As part of its broader effort to restore financial sector discipline and unwind COVID-19-era relief measures, the Central Bank of Nigeria (CBN) has directed all banks to submit a Capital Restoration Plan (CRP) within 10 working days after the end of each financial quarter, starting with June 30, 2025.
In a circular released on the CBN’s website and signed by the Director of Banking Supervision, Dr. Olubukola Akinwunmi, the apex bank outlined new compliance requirements designed to return the banking system to full prudential and regulatory alignment. The CRPs are expected to detail how each bank plans to address any capital shortfalls and restore compliance with CBN guidelines.
According to the directive, banks must include in their plans specific strategies such as:
- Cost-reduction initiatives
- Asset quality improvement measures
- Risk transfer mechanisms
- Adjustments to long-term business models and strategy
The CBN emphasized that these steps are part of a transitional framework aimed at supporting financial institutions while phasing out the regulatory forbearance policies introduced during the COVID-19 crisis. The goal, the circular noted, is to ensure macroeconomic and financial system stability while helping banks return to sound risk management and capital adequacy.
As part of this transition, the CBN formally announced the termination of all COVID-19-era waivers and relaxations on Single Obligor Limits (SOL), effective June 30, 2025. This move, according to the circular, is intended to reintroduce risk sensitivity into credit classification, provisioning, and overall lending practices.
In a bid to aid banks with the clean-up of their balance sheets, the apex bank also temporarily waived the requirement that fully provisioned loans be retained for one year before being written off. This change is expected to accelerate the reduction of non-performing loans (NPLs) across the sector.
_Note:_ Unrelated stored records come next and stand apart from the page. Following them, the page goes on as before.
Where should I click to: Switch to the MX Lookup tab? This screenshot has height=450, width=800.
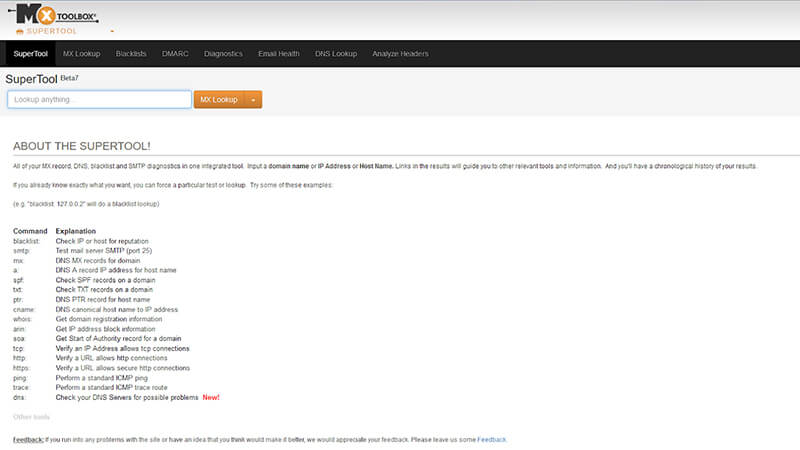(x=81, y=53)
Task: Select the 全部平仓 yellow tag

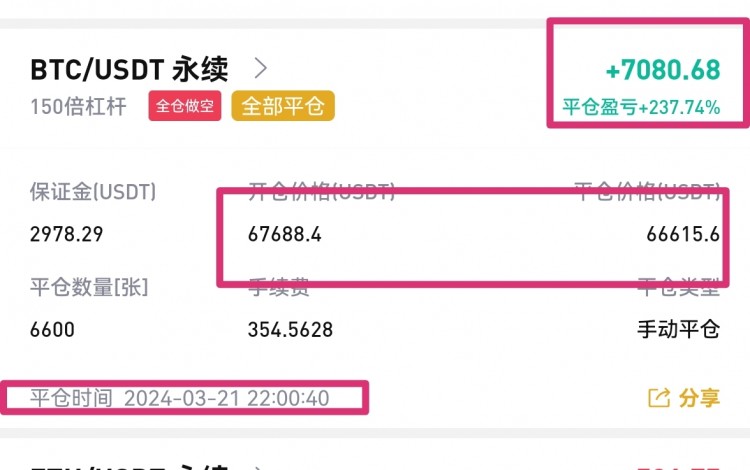Action: coord(283,106)
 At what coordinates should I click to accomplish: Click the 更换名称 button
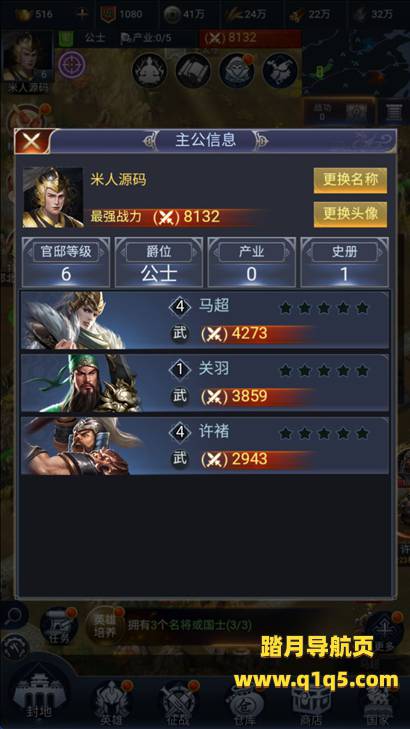[350, 180]
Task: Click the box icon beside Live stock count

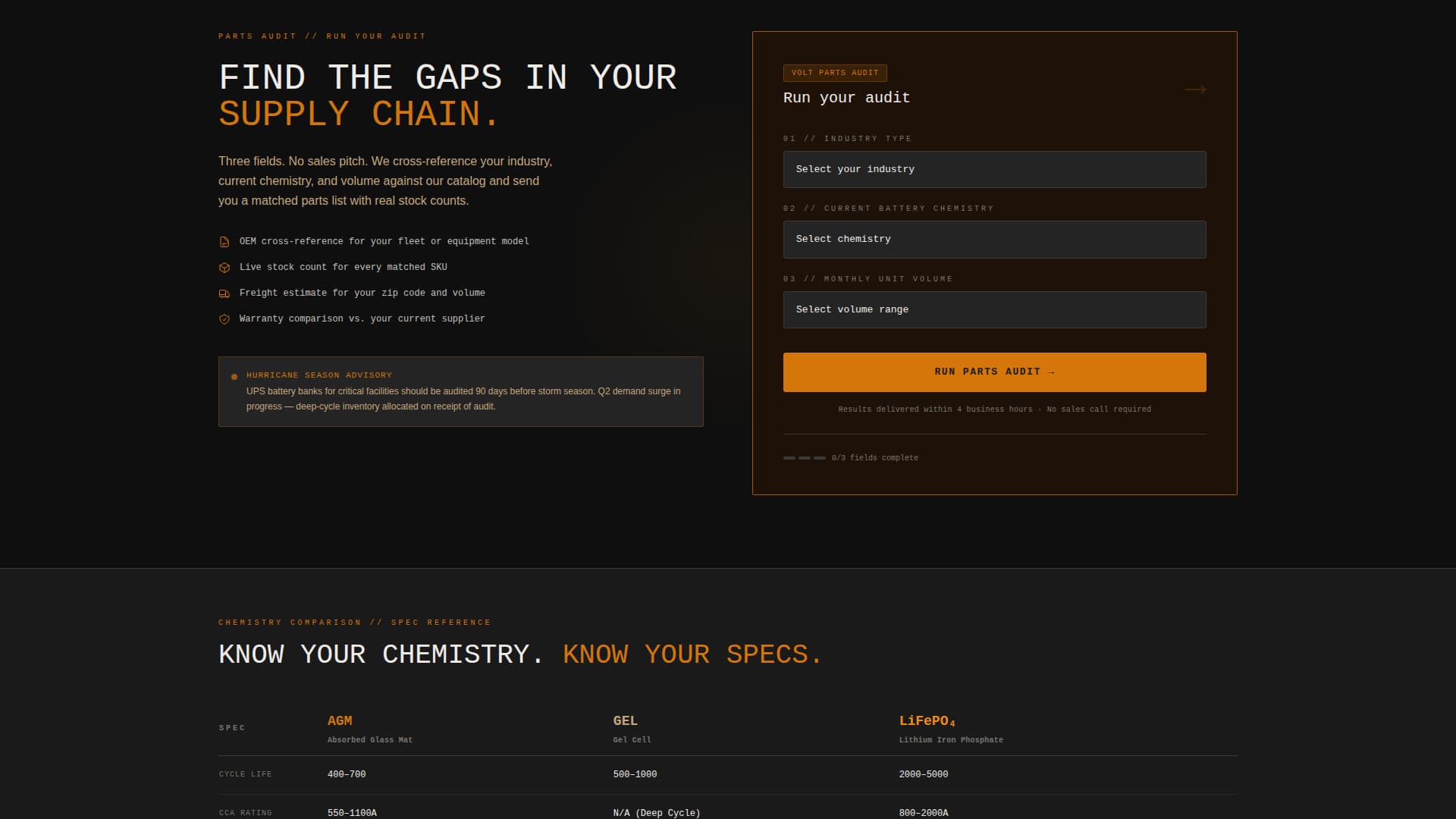Action: [224, 268]
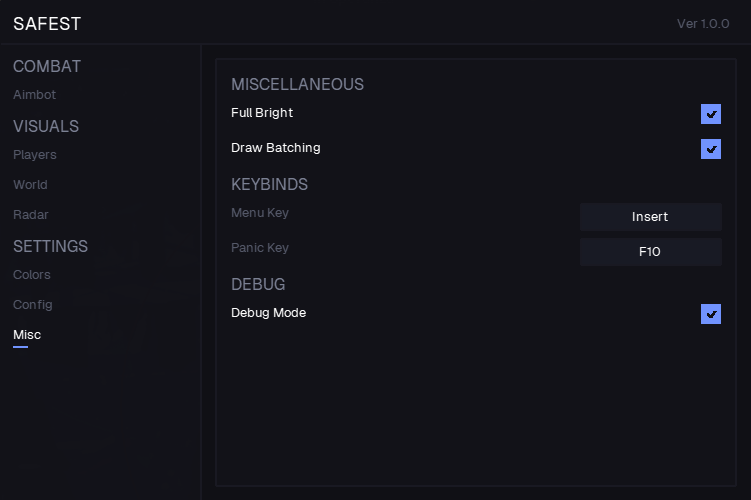The width and height of the screenshot is (751, 500).
Task: Click the Draw Batching text label
Action: click(276, 148)
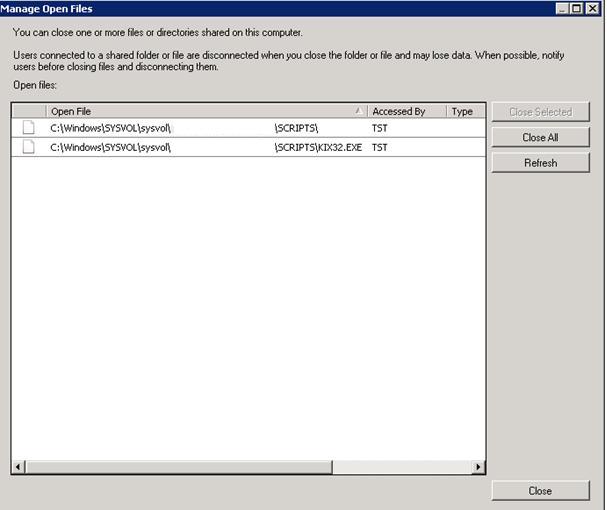Click the sort arrow in Open File header

pos(359,111)
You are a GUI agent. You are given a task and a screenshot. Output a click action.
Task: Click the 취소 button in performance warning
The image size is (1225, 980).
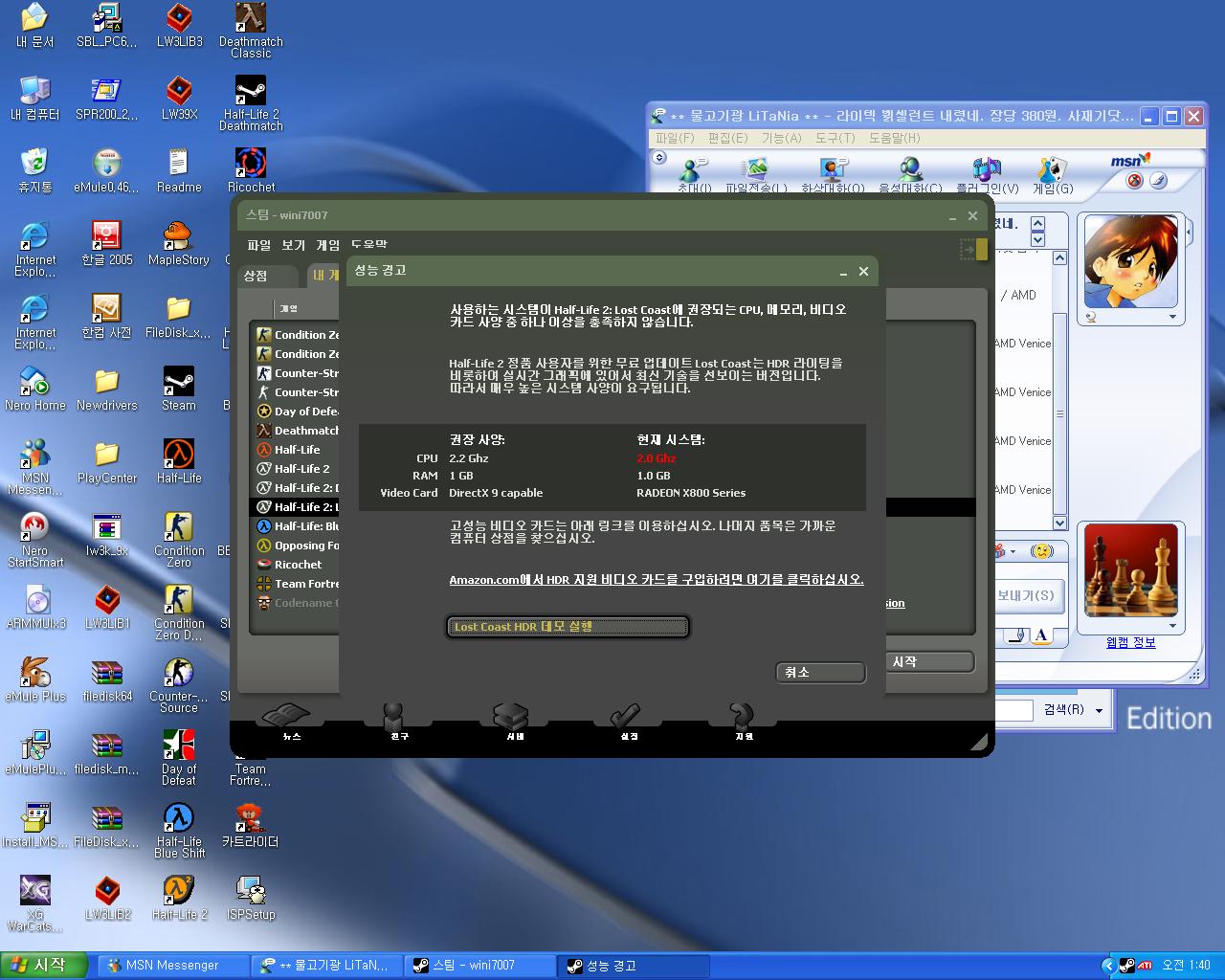819,673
Furthermore, the CBN has temporarily lifted regulatory caps on the recognition of Additional Tier 1 (AT1) capital in the calculation of banks’ Capital Adequacy Ratio (CAR). This waiver will be in effect from June 30, 2025, to March 31, 2026, giving banks greater flexibility to strengthen their capital positions during the transition period.
However, the CBN made it clear that this temporary relief should not be seen as a replacement for the broader bank recapitalisation programme announced in March 2025. That initiative, still in progress, remains central to the apex bank’s long-term vision for a stronger, more resilient banking system.
This latest directive is expected to place banks under increased pressure to fine-tune their operations, bolster risk management frameworks, and ensure sustainable compliance with regulatory capital standards in the post-pandemic era.